* _Problem_:
Output all the data exactly as it appears below.

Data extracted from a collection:
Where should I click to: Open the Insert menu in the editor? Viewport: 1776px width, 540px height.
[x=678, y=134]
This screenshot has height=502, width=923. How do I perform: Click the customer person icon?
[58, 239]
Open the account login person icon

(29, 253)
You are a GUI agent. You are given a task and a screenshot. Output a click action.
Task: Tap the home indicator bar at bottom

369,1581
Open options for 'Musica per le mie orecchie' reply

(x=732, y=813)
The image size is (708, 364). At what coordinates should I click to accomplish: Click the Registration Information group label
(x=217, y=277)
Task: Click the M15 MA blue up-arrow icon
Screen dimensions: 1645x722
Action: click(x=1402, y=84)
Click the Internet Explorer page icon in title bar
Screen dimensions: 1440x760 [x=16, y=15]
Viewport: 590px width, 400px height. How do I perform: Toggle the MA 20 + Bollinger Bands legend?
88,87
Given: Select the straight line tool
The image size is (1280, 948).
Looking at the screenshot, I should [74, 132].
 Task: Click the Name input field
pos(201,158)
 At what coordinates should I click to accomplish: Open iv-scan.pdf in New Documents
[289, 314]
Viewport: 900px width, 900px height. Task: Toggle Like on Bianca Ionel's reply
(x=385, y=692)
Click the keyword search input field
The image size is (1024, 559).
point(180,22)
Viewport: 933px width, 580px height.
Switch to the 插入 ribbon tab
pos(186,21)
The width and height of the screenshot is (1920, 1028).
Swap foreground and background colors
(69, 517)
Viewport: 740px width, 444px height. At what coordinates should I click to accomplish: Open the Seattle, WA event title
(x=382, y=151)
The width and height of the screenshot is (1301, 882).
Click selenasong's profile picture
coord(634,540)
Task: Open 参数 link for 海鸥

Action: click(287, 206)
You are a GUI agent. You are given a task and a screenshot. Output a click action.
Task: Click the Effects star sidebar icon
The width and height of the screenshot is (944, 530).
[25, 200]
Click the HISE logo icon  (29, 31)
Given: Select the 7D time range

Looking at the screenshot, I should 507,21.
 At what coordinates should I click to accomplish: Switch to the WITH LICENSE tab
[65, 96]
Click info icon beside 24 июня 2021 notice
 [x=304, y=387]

* _Solution to the exercise_:
Where should I click to: Open the Insert menu in the editor? Viewport: 1776px width, 540px height.
[x=678, y=134]
This screenshot has height=502, width=923. How do I perform: Click the customer person icon?
[58, 239]
Open the account login person icon

(29, 253)
You are a GUI agent. You are given a task and a screenshot. Output a click action.
Task: Tap the home indicator bar at bottom

369,1581
Open options for 'Musica per le mie orecchie' reply

(x=732, y=813)
The image size is (708, 364). At what coordinates should I click to accomplish: Click the Registration Information group label
(x=217, y=277)
Task: Click the M15 MA blue up-arrow icon
Screen dimensions: 1645x722
Action: click(x=1402, y=84)
Click the Internet Explorer page icon in title bar
Screen dimensions: 1440x760 [x=16, y=15]
Viewport: 590px width, 400px height. How do I perform: Toggle the MA 20 + Bollinger Bands legend?
88,87
Given: Select the straight line tool
The image size is (1280, 948).
Looking at the screenshot, I should [74, 132].
 Task: Click the Name input field
pos(201,158)
 At what coordinates should I click to accomplish: Open iv-scan.pdf in New Documents
[289, 314]
Viewport: 900px width, 900px height. Task: Toggle Like on Bianca Ionel's reply
(x=385, y=692)
Click the keyword search input field
The image size is (1024, 559).
point(180,22)
Viewport: 933px width, 580px height.
Switch to the 插入 ribbon tab
pos(186,21)
The width and height of the screenshot is (1920, 1028).
Swap foreground and background colors
(69, 517)
Viewport: 740px width, 444px height. At what coordinates should I click to accomplish: Open the Seattle, WA event title
(x=382, y=151)
The width and height of the screenshot is (1301, 882).
Click selenasong's profile picture
coord(634,540)
Task: Open 参数 link for 海鸥

Action: click(287, 206)
You are a GUI agent. You are given a task and a screenshot. Output a click action.
Task: Click the Effects star sidebar icon
The width and height of the screenshot is (944, 530).
[25, 200]
Click the HISE logo icon  (29, 31)
Given: Select the 7D time range

Looking at the screenshot, I should 507,21.
 At what coordinates should I click to accomplish: Switch to the WITH LICENSE tab
[65, 96]
Click info icon beside 24 июня 2021 notice
 [x=304, y=387]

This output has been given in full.